COMPLETE THE FOLLOWING —
a – From the passage about Mayle's life in Provence, write out everything from "He ended up" down to "in the book.".
b – According to the passage about Mayle's life in Provence, what was the title of the novel Mayle was meant to be writing?

PROVIDED TEXT —
## Begin
Mayle replied with the very wit that made his 1989 memoir, A Year in Provence, such an enduring success. “When I first came here, I always had this suspicion they were thinking, ‘Bloody English. Coming down here, raping our women, eating our food and drinking our wine.’ Then, one day, a neighbour came over for a drink and he said, ‘You’re English, which is unfortunate, but we do prefer you to the Parisians.’”
The book itself he said happened “by accident” when he got distracted from writing a novel as he adjusted to life in Ménerbes, in the Luberon region of Provence – he had his third wife Jennie moved there from Devon in 1987.
“I was meant to be writing a novel called Hotel Pastis at the time and got distracted by what was going on around me,” he said.
A Year in Provence set off a writing genre. “ I get sent all my literary offspring by the publishers – I’ve got about 15 or 16 of them now – about anything, from a pigsty in Ireland to the Napa Valley.”
He ended up inspiring thousands to head to the Mediterranean in search of the sun, food and wine.
Brighton-born Mayle, who has died aged 78, had been an advertising executive in New York, before he and his wife bought a ramshackle stone house in Provence in 1986. “We saw it one afternoon and had mentally moved in by dinner,” he recalled in the book.
A comical cast of local tradesmen came and went, deciding to work only when in the mood while Mayle’s 200-year-old farmhouse remained uninhabitable.
“Every time I sat in one room and tried to work on the novel,” he said in 1991, “the builder would come in and say, ‘We’re knocking a hole in that wall, so you’ll have to go somewhere else.’”
Mayle made little progress on the novel he hoped to write, writing letters to his agent describing his frustrations. The agent suggested he shelve the novel and write about life in Provence. Soon enough, Mayle developed a growing admiration for the Mediterranean pace of life, built around visits to the town cafe, where diary dates were ignored in favour of conversation, crusty bread and a bottle of wine.
The book chronicled a calendar year, beginning with a New Year’s Day lunch and ending with a Christmas feast – in Mayle’s new home, renovated at long last.
## End
SOURCE DATA —
## Begin
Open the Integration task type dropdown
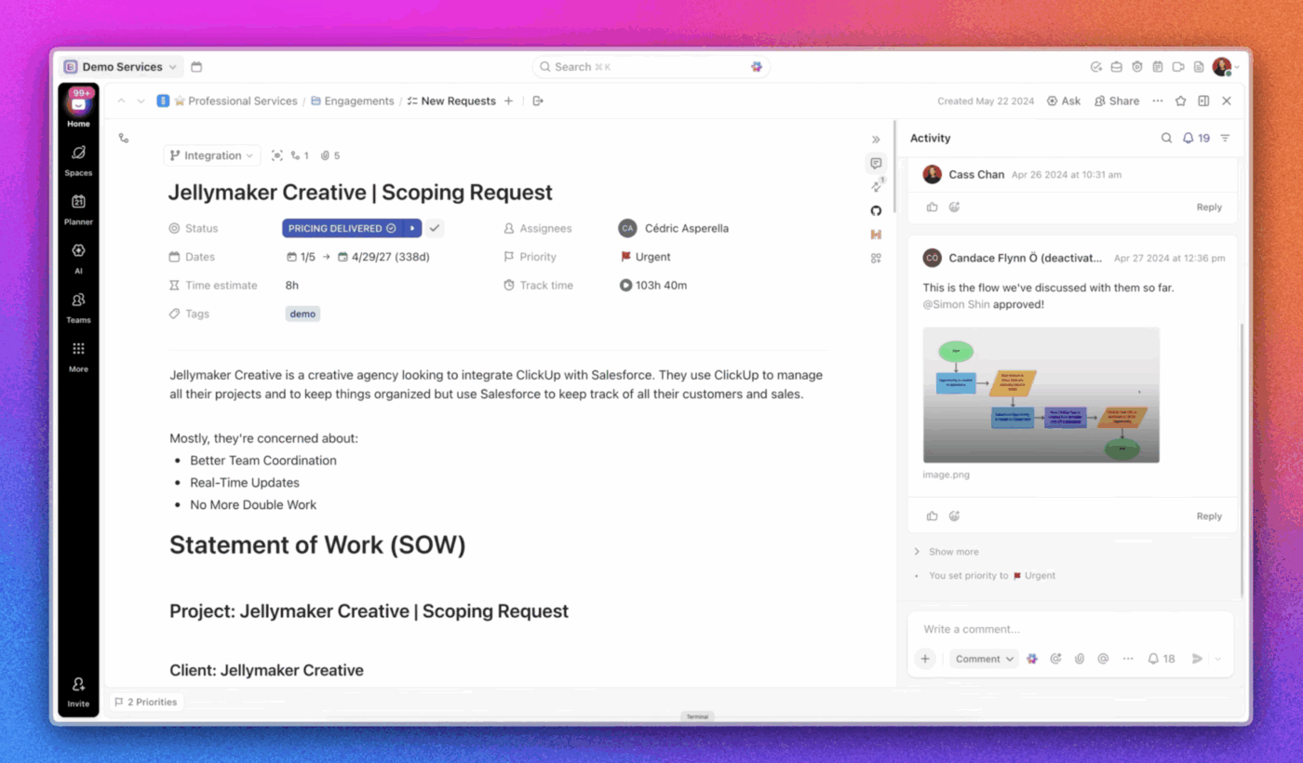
## End
ANSWERS TO EACH TASK —
a –
He ended up inspiring thousands to head to the Mediterranean in search of the sun, food and wine.
Brighton-born Mayle, who has died aged 78, had been an advertising executive in New York, before he and his wife bought a ramshackle stone house in Provence in 1986. “We saw it one afternoon and had mentally moved in by dinner,” he recalled in the book.

b – Hotel Pastis